Exercise details:
Here is a block of entries. Write out its lines exactly, from the first through the one containing "お好み焼き (41, 1669)".

══ Records for the exercise

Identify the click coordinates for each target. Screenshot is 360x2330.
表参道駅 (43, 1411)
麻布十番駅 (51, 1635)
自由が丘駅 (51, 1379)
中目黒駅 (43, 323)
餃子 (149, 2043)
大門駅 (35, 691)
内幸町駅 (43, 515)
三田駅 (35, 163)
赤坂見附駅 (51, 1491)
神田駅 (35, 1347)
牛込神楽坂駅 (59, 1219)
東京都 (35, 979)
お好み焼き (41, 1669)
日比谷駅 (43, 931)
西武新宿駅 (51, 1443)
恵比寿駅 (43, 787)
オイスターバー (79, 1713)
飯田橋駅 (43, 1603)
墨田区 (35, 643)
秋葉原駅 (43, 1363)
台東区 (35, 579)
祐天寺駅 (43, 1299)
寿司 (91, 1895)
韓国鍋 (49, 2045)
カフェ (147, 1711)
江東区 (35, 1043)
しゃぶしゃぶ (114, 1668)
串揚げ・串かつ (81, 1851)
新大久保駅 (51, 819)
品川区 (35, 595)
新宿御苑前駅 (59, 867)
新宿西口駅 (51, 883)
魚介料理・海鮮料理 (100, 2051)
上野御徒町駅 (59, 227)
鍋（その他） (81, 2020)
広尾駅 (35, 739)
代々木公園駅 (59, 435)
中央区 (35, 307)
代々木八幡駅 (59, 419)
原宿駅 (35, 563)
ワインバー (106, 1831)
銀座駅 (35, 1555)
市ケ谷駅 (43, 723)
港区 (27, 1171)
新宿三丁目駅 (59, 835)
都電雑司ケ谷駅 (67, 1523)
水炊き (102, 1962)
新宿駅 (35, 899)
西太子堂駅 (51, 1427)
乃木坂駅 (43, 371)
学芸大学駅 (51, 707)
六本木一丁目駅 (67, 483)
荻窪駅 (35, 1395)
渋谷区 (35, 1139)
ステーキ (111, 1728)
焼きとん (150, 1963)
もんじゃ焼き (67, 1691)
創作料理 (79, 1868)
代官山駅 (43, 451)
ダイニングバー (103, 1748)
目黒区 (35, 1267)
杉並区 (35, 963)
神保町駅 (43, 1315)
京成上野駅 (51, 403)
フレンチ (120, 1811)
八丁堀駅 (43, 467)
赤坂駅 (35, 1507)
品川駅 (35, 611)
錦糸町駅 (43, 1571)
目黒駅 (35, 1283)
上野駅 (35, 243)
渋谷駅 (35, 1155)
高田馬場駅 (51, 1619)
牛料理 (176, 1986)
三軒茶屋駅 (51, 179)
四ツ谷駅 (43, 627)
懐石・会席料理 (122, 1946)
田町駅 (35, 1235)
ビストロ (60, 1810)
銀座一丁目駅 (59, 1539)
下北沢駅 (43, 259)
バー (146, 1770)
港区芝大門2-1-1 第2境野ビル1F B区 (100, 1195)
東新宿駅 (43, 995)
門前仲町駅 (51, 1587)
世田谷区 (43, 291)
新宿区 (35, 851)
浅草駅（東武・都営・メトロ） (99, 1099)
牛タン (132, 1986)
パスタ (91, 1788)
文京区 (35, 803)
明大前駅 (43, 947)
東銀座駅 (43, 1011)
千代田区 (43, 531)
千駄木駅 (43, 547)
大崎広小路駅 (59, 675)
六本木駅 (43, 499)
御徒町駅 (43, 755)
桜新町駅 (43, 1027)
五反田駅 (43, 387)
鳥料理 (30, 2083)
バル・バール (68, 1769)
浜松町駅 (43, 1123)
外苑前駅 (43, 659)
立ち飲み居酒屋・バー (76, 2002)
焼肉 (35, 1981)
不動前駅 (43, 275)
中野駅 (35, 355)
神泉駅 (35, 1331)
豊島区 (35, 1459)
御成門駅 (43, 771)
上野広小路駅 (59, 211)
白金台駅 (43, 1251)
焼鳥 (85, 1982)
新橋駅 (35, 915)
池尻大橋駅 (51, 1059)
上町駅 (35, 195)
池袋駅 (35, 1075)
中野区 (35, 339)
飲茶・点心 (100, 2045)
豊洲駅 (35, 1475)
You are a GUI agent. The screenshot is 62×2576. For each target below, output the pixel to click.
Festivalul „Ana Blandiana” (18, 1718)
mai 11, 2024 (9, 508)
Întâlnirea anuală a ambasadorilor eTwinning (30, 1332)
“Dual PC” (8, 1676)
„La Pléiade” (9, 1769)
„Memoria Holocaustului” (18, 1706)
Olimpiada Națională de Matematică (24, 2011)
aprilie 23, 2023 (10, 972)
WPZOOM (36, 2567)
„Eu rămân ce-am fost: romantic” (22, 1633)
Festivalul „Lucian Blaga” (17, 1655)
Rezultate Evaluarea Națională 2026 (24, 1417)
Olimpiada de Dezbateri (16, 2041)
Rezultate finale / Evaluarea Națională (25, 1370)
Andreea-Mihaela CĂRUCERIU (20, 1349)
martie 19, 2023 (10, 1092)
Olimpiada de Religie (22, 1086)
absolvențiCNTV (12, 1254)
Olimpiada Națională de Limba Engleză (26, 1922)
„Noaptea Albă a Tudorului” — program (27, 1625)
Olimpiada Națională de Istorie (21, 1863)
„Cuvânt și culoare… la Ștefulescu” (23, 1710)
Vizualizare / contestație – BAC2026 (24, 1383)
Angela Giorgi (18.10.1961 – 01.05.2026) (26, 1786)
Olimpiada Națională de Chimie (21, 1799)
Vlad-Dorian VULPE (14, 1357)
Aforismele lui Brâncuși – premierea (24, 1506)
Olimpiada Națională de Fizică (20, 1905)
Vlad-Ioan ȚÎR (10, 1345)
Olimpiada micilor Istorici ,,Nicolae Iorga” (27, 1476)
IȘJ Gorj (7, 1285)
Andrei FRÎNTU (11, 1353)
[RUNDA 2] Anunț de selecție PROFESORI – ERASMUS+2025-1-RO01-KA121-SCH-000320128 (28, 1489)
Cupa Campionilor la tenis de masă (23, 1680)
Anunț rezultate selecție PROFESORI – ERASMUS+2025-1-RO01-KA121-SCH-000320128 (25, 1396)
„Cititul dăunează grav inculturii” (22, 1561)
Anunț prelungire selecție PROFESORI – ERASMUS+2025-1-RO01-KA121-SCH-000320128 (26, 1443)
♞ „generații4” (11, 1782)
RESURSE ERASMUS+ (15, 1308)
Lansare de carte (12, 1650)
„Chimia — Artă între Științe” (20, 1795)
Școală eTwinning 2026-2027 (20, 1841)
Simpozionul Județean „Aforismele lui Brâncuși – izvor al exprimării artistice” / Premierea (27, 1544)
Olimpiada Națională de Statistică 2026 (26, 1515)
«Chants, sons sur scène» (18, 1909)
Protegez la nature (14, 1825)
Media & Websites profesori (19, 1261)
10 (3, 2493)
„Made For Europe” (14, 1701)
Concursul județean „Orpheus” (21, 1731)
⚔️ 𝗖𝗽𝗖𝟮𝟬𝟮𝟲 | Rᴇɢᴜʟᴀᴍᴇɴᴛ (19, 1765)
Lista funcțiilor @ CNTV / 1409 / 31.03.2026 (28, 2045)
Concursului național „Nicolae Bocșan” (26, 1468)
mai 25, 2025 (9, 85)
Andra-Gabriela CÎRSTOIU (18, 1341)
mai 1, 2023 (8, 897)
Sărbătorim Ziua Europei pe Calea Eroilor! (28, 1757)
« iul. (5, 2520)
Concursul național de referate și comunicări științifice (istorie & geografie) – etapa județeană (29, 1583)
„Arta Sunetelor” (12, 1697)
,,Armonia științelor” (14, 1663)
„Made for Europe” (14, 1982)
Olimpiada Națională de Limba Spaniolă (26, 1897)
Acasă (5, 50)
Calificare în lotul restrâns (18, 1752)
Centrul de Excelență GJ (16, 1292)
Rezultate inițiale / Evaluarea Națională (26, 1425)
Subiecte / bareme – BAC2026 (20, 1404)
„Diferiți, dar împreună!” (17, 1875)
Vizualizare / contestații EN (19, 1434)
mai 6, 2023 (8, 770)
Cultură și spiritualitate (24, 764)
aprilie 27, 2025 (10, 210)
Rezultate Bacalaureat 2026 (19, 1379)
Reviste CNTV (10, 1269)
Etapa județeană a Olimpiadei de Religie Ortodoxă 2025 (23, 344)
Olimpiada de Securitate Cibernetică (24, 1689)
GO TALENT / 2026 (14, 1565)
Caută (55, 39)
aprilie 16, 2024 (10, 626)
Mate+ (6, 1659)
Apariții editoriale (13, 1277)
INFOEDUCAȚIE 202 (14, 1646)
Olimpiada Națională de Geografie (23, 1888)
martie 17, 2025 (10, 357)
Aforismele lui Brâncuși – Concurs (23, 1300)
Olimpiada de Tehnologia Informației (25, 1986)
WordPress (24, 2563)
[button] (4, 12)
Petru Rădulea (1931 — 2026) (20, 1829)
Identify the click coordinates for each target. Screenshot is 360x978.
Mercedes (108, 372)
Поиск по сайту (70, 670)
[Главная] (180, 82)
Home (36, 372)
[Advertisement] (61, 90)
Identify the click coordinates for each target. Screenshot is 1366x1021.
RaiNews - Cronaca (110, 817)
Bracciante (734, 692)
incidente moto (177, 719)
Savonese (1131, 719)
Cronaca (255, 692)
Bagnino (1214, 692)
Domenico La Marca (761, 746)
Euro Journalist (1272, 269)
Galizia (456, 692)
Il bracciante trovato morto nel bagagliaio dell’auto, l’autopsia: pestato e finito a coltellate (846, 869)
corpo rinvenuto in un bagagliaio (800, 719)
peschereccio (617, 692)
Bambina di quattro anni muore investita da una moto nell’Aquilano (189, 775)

════

Response:
Identify the click coordinates for each target. Screenshot is 360x2330.
表参道駅 (43, 1411)
麻布十番駅 (51, 1635)
自由が丘駅 (51, 1379)
中目黒駅 (43, 323)
餃子 (149, 2043)
大門駅 (35, 691)
内幸町駅 (43, 515)
三田駅 (35, 163)
赤坂見附駅 (51, 1491)
神田駅 (35, 1347)
牛込神楽坂駅 (59, 1219)
東京都 (35, 979)
お好み焼き (41, 1669)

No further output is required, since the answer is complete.